I was the child who spent her summer days barefoot in cool New England streams, catching crayfish and turning stones with my toes. The faces of Black-eyed Susan flowers and Daisies carried as much expression as the faces of my siblings and playmates. I listened as much to the voices of the bullfrogs behind our house as I did to the rise and fall of my mother’s voice in the kitchen.

When the challenges of my parents’ marriage became too much, mother would send us out the red screen door, to the world of the woods. It was a sanctuary that she spent little time in, but somewhere within her, she knew it would keep us safe and set us free.

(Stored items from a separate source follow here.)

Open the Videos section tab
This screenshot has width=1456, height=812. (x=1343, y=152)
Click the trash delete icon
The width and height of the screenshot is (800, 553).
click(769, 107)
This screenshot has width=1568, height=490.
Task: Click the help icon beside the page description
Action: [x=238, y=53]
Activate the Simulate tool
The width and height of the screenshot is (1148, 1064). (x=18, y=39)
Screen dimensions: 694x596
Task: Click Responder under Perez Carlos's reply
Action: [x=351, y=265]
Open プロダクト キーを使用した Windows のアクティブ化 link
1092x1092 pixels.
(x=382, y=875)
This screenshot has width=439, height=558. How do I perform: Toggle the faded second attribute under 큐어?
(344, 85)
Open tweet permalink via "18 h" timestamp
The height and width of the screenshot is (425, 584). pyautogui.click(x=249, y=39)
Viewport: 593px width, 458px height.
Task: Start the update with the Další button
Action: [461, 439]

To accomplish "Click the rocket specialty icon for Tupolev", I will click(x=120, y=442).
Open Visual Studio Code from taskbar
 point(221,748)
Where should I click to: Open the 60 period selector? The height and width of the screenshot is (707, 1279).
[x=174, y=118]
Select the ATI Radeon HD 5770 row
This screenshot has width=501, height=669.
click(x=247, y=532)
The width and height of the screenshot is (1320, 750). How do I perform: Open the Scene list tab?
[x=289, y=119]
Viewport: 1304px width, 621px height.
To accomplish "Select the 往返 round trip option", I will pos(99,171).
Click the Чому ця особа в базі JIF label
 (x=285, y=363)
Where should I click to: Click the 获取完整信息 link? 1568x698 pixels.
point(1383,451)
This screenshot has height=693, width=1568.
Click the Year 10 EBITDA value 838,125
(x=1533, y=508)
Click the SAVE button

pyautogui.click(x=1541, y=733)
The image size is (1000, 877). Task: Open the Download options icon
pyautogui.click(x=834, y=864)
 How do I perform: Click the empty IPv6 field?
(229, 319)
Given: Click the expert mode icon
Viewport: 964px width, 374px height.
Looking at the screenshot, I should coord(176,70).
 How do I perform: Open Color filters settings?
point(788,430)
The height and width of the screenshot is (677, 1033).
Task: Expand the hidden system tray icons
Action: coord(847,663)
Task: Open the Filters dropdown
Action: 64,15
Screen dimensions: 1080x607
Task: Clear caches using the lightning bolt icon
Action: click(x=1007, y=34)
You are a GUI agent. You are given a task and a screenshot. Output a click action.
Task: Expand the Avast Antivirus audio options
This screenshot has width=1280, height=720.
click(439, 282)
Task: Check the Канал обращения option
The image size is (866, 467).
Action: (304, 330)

Growing up in the woods brought physicality to feelings that I didn’t have the words for. Building forts, hiding in the leaves, watching deer, practicing silence—all of these allowed me expression. It has taken my lifetime to find the words that explain my inner landscape and still, I search for more. Not surprisingly, my search always takes me to land and animal.

My own creativity exists at the interface of the internal and external landscape. My craft is informed by my connection to the natural world, and animal nature. This is an integral part of who I am. Therefore, I’ve never known art without nature, nor have I ever observed nature and not witnessed artistry.

I chose to live in Montana because it is a place where I can interact with a landscape that still holds a raw quality. The landscape gives me insight into my own nature, and also allows me to seek insight into the nature of others. It is a palate for interpreting my relationships. I can study the language of other animals and learn to speak more wholly each time.

A long slow breath

Eyes high and wide

Shoulders shift, tail switch

Lean in

Step away

Sounds are words, even if they don’t feel familiar on my tongue

This land is honest, as much as it is unforgiving and still nurturing. In this place, there is ample space for heartbreak and elation. In this place, one can watch resilience bloom on the faces of those who live here.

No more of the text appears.